Armitage, speaking in Canberra, said he expected the Republican Party of President George W. Bush to lose control of the House of Representatives, and possibly the Senate, in a mid-term election dominated by debate on the future of Iraq.
But regardless of whether the Democrats won control of one or both houses of Congress, Armitage said change in US foreign policy was inevitable due to the tighter oversight of the administration the vote would bring.
"I've got a feeling that we're going to be slowing down a bit, not in the use of hard power where we need to, but generally in our muscular approach to the world," he said.
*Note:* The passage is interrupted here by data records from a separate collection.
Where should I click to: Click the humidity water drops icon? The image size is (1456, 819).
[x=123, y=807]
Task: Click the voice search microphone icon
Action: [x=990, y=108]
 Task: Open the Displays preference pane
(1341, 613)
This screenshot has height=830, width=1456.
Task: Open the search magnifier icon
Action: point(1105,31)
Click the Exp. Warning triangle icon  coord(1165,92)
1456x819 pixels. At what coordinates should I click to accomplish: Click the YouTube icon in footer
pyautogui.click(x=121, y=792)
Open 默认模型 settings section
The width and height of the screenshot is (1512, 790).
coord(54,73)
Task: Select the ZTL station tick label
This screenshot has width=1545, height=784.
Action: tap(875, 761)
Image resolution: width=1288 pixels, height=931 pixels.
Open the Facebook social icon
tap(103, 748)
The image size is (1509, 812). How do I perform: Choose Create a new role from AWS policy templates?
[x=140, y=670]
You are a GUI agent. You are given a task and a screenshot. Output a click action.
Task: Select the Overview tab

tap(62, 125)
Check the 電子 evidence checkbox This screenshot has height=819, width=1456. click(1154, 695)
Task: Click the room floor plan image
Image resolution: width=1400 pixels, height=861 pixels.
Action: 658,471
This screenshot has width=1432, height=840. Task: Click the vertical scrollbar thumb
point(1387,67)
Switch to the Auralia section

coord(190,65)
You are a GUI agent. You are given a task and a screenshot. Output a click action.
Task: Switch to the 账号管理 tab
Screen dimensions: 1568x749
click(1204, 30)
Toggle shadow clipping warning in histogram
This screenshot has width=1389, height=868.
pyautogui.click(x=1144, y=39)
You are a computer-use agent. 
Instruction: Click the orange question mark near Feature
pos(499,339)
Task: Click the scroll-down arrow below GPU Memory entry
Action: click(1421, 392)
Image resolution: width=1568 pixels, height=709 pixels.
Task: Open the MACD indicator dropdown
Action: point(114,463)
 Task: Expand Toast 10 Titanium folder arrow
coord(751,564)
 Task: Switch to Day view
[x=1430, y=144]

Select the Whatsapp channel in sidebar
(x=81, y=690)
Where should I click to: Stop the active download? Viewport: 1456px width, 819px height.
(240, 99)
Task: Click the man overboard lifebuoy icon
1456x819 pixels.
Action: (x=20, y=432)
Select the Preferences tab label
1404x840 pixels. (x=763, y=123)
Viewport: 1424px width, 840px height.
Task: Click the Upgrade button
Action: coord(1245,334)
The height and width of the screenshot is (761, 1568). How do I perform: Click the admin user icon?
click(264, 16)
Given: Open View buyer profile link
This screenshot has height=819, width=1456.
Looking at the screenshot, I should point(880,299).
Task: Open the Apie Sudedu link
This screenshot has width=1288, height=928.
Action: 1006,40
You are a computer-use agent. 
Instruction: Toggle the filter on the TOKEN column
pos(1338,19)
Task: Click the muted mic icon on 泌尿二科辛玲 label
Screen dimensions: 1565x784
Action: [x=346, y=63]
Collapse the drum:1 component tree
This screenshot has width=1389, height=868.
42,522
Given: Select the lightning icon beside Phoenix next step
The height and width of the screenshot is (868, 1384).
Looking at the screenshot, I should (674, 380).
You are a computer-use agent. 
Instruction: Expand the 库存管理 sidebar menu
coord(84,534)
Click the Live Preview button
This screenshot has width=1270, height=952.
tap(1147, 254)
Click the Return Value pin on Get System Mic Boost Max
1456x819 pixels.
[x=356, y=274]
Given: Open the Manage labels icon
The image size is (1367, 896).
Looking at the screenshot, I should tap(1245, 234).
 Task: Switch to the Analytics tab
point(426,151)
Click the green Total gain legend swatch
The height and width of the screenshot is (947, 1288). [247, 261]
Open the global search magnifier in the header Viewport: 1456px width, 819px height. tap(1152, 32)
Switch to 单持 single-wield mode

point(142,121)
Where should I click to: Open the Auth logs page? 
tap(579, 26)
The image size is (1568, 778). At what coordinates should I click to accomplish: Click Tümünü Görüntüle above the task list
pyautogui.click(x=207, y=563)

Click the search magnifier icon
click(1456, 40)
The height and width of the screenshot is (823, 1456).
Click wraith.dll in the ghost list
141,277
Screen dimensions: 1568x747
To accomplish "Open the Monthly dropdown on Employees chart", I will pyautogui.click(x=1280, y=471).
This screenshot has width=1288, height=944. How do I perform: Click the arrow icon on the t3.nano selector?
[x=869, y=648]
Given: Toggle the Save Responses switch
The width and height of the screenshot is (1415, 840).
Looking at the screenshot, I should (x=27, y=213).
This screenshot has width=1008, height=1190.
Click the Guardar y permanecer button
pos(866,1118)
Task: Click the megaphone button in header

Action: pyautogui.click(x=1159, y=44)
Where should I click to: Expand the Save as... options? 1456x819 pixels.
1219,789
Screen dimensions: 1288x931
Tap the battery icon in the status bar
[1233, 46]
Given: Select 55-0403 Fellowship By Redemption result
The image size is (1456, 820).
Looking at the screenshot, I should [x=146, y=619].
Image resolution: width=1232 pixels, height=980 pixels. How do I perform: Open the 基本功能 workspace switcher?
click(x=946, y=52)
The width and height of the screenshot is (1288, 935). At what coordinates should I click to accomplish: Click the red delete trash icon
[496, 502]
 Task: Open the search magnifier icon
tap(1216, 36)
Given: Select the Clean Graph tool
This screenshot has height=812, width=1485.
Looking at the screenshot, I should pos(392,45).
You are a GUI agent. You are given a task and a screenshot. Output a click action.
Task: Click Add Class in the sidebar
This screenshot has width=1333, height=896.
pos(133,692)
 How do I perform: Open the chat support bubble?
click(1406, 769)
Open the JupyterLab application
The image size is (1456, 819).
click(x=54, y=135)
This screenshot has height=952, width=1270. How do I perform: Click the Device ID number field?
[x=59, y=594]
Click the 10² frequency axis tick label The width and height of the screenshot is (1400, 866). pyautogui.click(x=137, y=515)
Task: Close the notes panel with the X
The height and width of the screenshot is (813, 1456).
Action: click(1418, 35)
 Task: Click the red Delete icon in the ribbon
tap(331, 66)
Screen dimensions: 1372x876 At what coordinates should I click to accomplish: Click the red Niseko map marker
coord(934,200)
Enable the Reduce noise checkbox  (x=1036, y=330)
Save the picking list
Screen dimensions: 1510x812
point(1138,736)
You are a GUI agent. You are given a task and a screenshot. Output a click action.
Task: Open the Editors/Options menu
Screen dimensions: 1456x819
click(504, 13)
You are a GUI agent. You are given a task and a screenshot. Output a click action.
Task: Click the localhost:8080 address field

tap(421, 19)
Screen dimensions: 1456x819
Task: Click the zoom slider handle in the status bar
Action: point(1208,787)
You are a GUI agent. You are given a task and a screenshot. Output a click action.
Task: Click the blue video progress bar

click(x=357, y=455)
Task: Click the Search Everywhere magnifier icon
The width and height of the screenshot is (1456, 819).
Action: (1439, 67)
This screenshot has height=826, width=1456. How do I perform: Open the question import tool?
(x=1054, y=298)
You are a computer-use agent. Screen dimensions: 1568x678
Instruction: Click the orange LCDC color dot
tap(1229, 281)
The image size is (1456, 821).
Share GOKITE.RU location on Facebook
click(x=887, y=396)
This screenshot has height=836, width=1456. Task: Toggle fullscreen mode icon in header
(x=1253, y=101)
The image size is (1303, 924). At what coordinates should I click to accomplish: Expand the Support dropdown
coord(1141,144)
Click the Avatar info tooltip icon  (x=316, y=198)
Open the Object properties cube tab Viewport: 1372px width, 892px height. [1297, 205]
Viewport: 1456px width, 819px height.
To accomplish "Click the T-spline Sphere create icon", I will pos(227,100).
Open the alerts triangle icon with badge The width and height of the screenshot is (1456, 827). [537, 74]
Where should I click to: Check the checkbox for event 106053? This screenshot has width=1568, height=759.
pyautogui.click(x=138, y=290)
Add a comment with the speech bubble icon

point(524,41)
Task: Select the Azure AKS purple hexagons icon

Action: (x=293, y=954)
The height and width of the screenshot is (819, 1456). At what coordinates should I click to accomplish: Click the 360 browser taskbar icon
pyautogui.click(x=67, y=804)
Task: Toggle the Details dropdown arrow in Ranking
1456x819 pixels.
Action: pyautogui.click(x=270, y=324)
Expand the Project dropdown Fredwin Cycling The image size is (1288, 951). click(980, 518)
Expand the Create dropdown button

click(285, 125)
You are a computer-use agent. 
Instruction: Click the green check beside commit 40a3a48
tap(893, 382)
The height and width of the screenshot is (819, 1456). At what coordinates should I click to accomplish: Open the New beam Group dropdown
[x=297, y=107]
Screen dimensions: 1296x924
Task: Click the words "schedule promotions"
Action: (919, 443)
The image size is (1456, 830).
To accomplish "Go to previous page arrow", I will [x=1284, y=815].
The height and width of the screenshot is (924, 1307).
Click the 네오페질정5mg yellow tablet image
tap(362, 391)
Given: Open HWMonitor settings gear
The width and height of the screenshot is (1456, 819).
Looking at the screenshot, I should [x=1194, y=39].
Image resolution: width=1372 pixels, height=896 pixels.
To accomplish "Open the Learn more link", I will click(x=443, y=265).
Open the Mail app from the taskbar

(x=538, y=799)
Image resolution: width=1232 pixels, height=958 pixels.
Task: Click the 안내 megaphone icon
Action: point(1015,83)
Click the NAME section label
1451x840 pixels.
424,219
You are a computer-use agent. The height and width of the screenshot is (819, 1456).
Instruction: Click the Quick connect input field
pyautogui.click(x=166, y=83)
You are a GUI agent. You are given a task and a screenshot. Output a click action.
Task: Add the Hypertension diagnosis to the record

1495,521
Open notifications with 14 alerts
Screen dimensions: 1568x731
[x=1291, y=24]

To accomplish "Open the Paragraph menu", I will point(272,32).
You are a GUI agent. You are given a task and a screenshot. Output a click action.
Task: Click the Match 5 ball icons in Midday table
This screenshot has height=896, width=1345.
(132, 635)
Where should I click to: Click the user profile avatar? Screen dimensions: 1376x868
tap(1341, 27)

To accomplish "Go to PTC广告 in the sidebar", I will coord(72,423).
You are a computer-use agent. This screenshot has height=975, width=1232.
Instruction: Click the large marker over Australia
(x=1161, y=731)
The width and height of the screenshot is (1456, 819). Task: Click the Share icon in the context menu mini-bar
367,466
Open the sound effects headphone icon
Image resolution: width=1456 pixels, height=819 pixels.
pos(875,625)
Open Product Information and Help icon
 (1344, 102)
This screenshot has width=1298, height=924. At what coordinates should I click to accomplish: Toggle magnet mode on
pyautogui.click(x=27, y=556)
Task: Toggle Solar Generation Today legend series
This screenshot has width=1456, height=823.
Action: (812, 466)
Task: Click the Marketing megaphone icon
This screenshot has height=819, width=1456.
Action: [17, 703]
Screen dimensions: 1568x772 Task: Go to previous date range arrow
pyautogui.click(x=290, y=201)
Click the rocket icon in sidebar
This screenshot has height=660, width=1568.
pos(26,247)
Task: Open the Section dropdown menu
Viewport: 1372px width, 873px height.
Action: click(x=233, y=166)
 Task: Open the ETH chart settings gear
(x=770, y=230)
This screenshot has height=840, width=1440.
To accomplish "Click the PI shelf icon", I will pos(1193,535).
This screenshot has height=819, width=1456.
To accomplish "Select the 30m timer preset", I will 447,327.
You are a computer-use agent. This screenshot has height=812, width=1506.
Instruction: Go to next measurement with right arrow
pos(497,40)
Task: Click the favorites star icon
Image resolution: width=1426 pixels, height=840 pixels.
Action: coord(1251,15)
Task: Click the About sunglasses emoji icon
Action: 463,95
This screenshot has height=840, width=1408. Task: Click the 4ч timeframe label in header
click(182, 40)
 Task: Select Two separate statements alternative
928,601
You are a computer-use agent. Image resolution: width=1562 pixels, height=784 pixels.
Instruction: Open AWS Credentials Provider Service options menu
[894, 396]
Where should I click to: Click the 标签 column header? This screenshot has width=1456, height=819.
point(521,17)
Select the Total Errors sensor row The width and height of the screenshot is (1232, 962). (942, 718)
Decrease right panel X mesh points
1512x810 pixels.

Armitage, blunt-spoken deputy to Colin Powell from 2001 until 2005, said ordinary Americans were uneasy about falling international support for the United States since the September 11, 2001 airliner attacks in Washington and New York.
"The message I think from the electorate is that fear doesn't work. You've got to go back to what is traditionally ours, and we've got to go back to those things that made us important in the eyes of the world," he said in a lecture on US foreign policy.
New opinion polls show Republicans gaining Senate ground before this week's mid-terms, but Democrats are still positioned to make gains in the Senate and recapture control of the House of Representatives for the first time since 1994.
Armitage -- who Pakistani President Pervez Musharraf recently said had threatened to bomb his country back to the Stone Age if it refused to cooperate in the war on terrorism -- said the US had shown a "snarly and angry" face to the world since September 11.
"We were exporting our anger and our fear, hatred for what had happened," he said.
"I think it's understandable to a certain degree, but we're well past that now and it's time to turn another face to the world and get back to more traditional things, such as the export of hope and opportunity and inspiration."
Armitage said it was inexplicable why Washington had no current Middle East peace plan and why Israel had been permitted to bomb Hizbullah without pause in July and August.
Only when the administration stopped scandals such as the abuse of prisoners at Iraq's Abu Ghraib jail would it win back world affection, he said.